Multiplication operator $M_f$ defined by $M_f g = f(x) g(x)$ is compact iff $f \equiv 0$

Question

Fix a continuous function $f: [0,1] \rightarrow \mathbb{R}$. Consider the multiplication operator $M_f: C^0 [0,1] \rightarrow C^0 [0,1]$ defined by $(M_f g)(x) = f(x)g(x)$ for all $x \in [0,1]$ and $g \in C^0([0,1])$. Show that $M_f$ is a compact operator if and only if $f \equiv 0$.

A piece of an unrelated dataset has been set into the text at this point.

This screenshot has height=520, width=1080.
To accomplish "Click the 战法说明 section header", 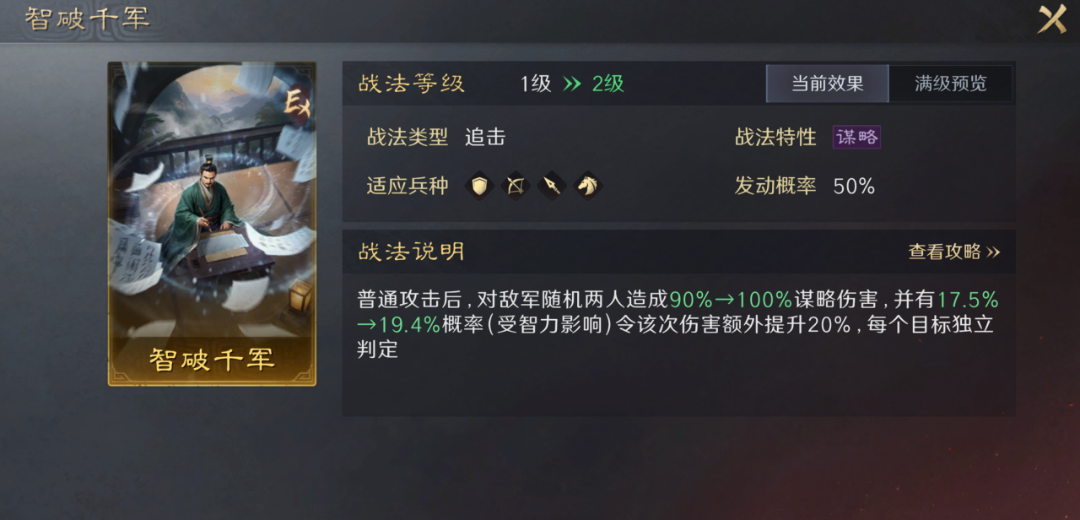I will coord(411,251).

I'm having trouble with the forwards direction of the proof, where we assume $M_f$ is compact. I think I need to think of a bounded sequence $(g_n)$ whose image under $M_f$ cannot have any convergent subsequences unless $f = 0$, but I'm having trouble thinking of such a sequence.

Answer 1

Let $a \in (0,1)$ and construct a sequence of continuous functions $(g_n)$ with the properties $g_n(a)=1, g_n(x)=0$ if $x >a+\frac 1 n$ or $x <a-\frac 1 n$, $0\leq g(x)\leq 1$ for all $x$. (The graph is a triangle). Then $(g_n)$ us bounded in $C^{0}[0,1]$ so $(f(x)g_n(x))$ must have a convergent subsequence in $C^{0}[0,1]$. The limiting function is necessarily continuous. Note that the pointwise limit is $0$ for $x \neq a$. By continuity the limit has to be $0$ at all points. But $f(a)g_n(a)=f(a)$ so we must have $f(a)=0$. This is true for $0<a<1$ and, by continuity $f$ vanishes at the end points also.

Answer 2

To start, note that, if $M_f$ is compact, then $M_{\lambda f}$ is compact for any $\lambda \in \Bbb{R}$.

Suppose $f \neq 0$. Then either $f(x)$ must achieve a positive value or negative value somewhere. By replacing $f$ with $-f$ as necessary, assume that it achieves a positive value.

Continuity then implies that there is some non-trivial subinterval $[a, b]$ and some $\varepsilon > 0$ such that $$x \in [a, b] \implies f(x) > \varepsilon.$$ By replacing $f$ with $\frac{1}{\varepsilon} f$, we may assume without loss of generality that $\varepsilon = 1$.

The next WLOG step I wish to make is to show that $[a, b]$ can be assumed, WLOG, to be $[0, 1]$. For $g, h \in C[a, b]$, define $M'_h(g) = hg$. I claim that, if $M_f$ is compact, then $M'_{f|_{[a, b]}}$ is also compact. To see this, recall that the restriction map $g \mapsto g|_{[a, b]}$ is a non-expansive linear map from $C[0, 1]$ to $C[a, b]$. Then, given any bounded sequence $(g_n) \in C[a, b]$, then let $$g'_n \in C[0, 1] : x \mapsto \begin{cases} g_n(x) & \text{if } x \in [a, b] \\ g_n(a) & \text{if } x < a \\ g_n(b) & \text{if } x > b. \end{cases}$$ Then $\|g'_n\| = \|g_n\|$ and $g'_n|_{[a, b]} = g_n$. Then, $g'_n$ must have a Cauchy subsequence. Since the restriction map is non-expansive, the corresponding subsequence of $g_n$ is also Cauchy. Thus, if $M'_{f|_{[a, b]}}$ is not compact, then neither is $M_f$.

Let $\phi : C[a, b] \to C[0, 1] : g \mapsto \left(x \mapsto f\left(\frac{x - a}{b - a}\right)\right)$. Then $\phi$ is an isometric isomoprhism between the spaces, and given any $h \in C[a, b]$, $$M_{\phi(h)} \circ \phi = M'_h.$$ What this tells us is that if $M_{\phi(f|_{[a, b]})}$ is not compact, then neither is $M'_{f|_{[a, b]}}$, and hence neither is $M_f$. So, we can, without loss of generality, replace $f$ with $\phi(f|_{[a, b]})$, which is a function on $[0, 1]$ which is greater than $1$ on its entire domain! That is, WLOG, we may replace $[a, b]$ with $[0, 1]$.

Now, our last WLOG step! We can replace $f$ WLOG by the constant function $1$. Since $f(x) > 1$ for all $x$, it follows that $$\|M_f(g)\| = \sup_{x \in [0, 1]} f(x)g(x) \ge \sup_{x \in [0, 1]} 1g(x) = \|M_1(g)\|,$$ hence if $M_1$ is non-compact, then neither is $M_f$.

But, $M_1$ is simply the identity map on the infinite-dimensional space $C[0, 1]$. This implies $M_1$ is not compact. Thus, $M_f$ is not compact either.